Providing lists to nextflow is done by encapsulating values with " and separating them with a space. For example: --precluster_exclude_taxa "taxon1 taxon2 taxon3".

  1. Options here are 'species', 'genus', 'family', 'order', 'class', 'phylum', 'kingdom' or 'superkingdom'.

  2. --precluster_include_childeren"genus1" :

    graph TD;
        A[family] -.- B["genus1 (included)"];
        A -.- C[genus2];
        B --- D[species1];
        B --- E[species2];
        C -.- F[species3];
  3. --precluster_include_parents "species3" :

    graph TD;
        A["family (included)"] -.- B["genus1"]
        A --- C[genus2]
        B -.- D[species1]
        B -.- E[species2]
        C --- F[species3]

The pre-clustering step will be run by default but can be skipped with the argument --skip_preclustering. Specify which classifier to use with --precluster_classifiers parameter. The default is kaiju,kraken2. Contig taxon filtering is still enabled despite not having to solve for inconsistencies if only Kaiju or Kraken2 is ran.

Actual clustering

The clustering is performed with one of the following tools:

These methods all come with their own advantages and disadvantages. For example, cdhitest is very fast but cannot be used for large viruses >10Mb and similarity threshold cannot go below 80% which is not preferable for highly diverse RNA viruses. Vsearch is slower but accurate. Mmseqs-linclust is the fastest but tends to create a large amount of bins. Mmseqs-cluster is slower but can handle larger datasets and is more accurate. vRhyme is a new method that is still under development but has shown promising results but can sometimes not output any bins when segments are small. Mash is a very fast comparison method is linked with a custom script that identifies communities within a network.

Tip

When pre-clustering is performed, it is recommended to set a lower identity_threshold (60-70% ANI) as the new goal becomes to separate genome segments within the same bin.

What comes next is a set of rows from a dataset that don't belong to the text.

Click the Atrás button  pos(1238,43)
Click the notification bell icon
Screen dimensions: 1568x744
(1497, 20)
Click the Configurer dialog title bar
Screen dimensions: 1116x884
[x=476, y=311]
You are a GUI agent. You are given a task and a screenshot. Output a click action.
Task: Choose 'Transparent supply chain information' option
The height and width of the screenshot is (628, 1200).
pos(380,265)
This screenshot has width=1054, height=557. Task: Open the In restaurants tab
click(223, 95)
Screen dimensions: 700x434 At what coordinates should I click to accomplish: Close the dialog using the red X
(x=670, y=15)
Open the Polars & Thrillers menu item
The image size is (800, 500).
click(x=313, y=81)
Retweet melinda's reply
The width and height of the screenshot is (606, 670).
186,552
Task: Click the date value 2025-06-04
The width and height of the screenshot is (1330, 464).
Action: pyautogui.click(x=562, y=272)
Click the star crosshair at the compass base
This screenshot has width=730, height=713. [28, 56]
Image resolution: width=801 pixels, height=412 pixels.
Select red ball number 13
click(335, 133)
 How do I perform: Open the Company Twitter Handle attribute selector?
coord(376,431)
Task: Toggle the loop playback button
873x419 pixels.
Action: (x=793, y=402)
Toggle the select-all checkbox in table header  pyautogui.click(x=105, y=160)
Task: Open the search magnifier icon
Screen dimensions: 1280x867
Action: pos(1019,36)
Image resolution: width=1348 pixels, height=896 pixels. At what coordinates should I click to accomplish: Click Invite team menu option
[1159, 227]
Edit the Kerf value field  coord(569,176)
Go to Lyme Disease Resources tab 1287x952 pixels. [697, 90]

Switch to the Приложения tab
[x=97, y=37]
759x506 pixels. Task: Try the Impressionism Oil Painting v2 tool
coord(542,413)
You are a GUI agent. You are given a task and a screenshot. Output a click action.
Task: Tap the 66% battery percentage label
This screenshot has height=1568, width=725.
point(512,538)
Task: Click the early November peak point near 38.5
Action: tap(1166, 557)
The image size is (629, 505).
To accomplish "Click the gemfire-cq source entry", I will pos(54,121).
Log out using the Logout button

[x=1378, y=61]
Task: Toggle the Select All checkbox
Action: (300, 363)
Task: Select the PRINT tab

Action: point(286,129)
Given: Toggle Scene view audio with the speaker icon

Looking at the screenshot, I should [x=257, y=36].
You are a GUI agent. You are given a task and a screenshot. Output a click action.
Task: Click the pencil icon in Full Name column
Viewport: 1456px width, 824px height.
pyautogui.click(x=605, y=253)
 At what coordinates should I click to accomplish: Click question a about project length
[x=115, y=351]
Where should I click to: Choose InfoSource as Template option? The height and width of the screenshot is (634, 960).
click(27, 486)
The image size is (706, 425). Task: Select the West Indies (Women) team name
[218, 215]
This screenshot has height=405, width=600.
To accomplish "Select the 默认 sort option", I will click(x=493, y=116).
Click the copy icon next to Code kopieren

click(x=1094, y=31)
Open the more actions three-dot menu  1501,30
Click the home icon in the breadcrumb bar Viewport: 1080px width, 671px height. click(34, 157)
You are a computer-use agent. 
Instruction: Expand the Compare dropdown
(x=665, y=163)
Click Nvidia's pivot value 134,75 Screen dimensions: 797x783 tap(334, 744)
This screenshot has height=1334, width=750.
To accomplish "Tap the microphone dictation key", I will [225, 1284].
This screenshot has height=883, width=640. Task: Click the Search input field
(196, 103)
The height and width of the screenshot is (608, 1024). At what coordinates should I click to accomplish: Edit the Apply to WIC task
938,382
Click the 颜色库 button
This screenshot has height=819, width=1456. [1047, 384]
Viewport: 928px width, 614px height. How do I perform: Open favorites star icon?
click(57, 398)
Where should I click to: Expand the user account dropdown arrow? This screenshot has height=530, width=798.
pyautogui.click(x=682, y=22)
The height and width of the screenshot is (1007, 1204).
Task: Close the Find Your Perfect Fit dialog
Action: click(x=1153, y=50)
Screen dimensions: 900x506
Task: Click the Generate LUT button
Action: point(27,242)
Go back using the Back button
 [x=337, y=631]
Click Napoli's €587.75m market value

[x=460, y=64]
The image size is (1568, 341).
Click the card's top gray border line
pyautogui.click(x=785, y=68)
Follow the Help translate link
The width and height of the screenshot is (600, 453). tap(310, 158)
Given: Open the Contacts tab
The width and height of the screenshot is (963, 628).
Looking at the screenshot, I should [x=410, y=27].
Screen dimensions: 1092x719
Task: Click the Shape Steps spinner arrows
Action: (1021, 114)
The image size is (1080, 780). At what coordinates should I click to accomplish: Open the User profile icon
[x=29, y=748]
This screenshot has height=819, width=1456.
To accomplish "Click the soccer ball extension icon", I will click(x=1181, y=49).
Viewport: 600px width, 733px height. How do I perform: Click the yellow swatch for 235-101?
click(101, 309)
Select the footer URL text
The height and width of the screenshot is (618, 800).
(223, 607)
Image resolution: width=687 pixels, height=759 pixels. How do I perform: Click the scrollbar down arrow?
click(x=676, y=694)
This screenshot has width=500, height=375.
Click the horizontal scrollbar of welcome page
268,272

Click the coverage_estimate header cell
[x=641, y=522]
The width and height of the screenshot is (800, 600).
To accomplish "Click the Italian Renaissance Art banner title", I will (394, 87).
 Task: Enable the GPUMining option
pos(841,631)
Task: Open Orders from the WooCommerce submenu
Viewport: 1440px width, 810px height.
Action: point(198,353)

The clustering method can be specified with the --clustering_method parameter. The default is mash.

The network clustering method for mash can be specified with the --network_clustering parameter. The default is connected_components, alternative is leiden.

The similarity threshold can be specified with the --similarity_threshold parameter. The default is 0.6. However, for cdhit the default is 0.8 which is its minimum value.

Scaffolding

After classifying all contigs and their top BLAST hits into distinct clusters or bins, the contigs are then scaffolded to the centroid of each bin. Any external references that are not centroids of the cluster are subsequently removed to prevent further bias. All members of the cluster are consequently mapped towards their centroid with Minimap2 and conensus is called using iVar-consensus.

Annotation with Reference

Regions with 0-depth coverage are annotated with the reference sequence. This is done with a custom script that uses the coverage of the denovo contigs towards the reference sequence to identify regions with 0-depth coverage. The reference sequence is then annotated to these regions.

This step can be skipped using --skip_hybrid_consensus parameter.